No hinstance or getProcAddress?
|
Well, using an import lib is easier, I think. Let the linker do the work. It should work with Load Library()/GetProcAddress() though. I work back and forth between PowerBASIC and C++ a lot, and if I create a dll with PowerBASIC I need to do the explicit linking because I don't have the lib file created through the compilation of the dll by the other language.
Do you want me to post a LoadLibrary()/GetProcAddress() version?
Feel free to fill me in on how to compile your code when the dll and host codes are separate projects, a few thing to be honest I don't understand there;
|
I figurred I could do it quicker with command line compiling than fighting with Visual Studio ad infinitum with 87 levels of directories created all over the place with different dozens of files scattered randomly through them. I'm a minimalist by nature.

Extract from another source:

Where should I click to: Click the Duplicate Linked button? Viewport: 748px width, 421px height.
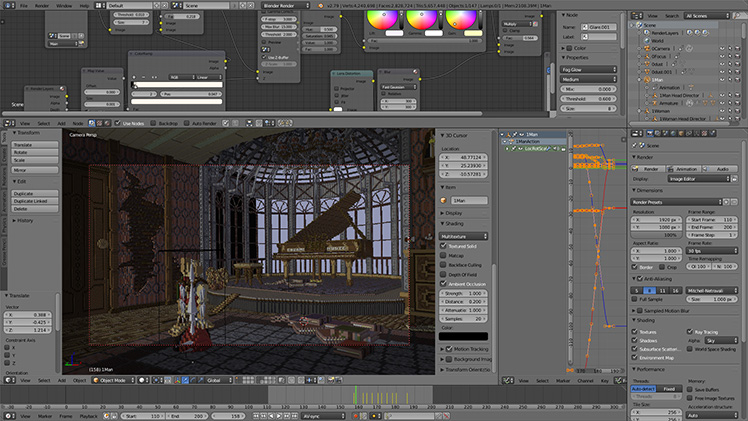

1. I don't see any explicit pointers used, I guess passing char as an argument assumes your passing a pointer?
|
In C or C++ this...
char szBuffer[128];
...creates a memory buffer of 128 bytes. And syntactilly, this...
szBuffer
...resolves to a pointer to the base address, and is equivalent to this...
&szBuffer[0]
(address of 1st byte of buffer).
2. The outputSize value passed as 9, I guess you assumed it would be variant depending on the returned data but even so surely it should be 10 to accommodate the char end byte \0 ?
|
strncpy() is one of those funny functions that's difficult to use. I always have to read up on it to get it right, and still usually mess it up. Sometimes it appends a null byte and sometimes not - I think. But I used memset() to zero out the whole szBuffer buffer, so there was bound to be a null out there somewhere to terminate it.
3. How does Hello, World! string implicitly convert to a const char*? Is const assumed as it is an rvalue? and does the compiler assume you want to pass a pointer?
|
Not sure how to answer that. I just wanted to fill up that parameter position with something cuz I simplified the _s thing away. I'm not a very secure person and I have lots of other faults too.
But "Hello, World" is a string literal that the compiler will store in static program memory in the data segment somewhere, and stick a pointer to that in the function call. I figurred it would work.
The whole thing comes to around 90 to 100 k. I did static linking against msvcrt.dll with the /MT compiler switch. So to the best of my knowledge the binaries wouldn't ever need any redistributables to run on any x86 Windows system. I'm pretty sure I could make both thoses binaries in under 25 k total with PowerBASIC, which compiles much smaller than C++. About like bare bones C.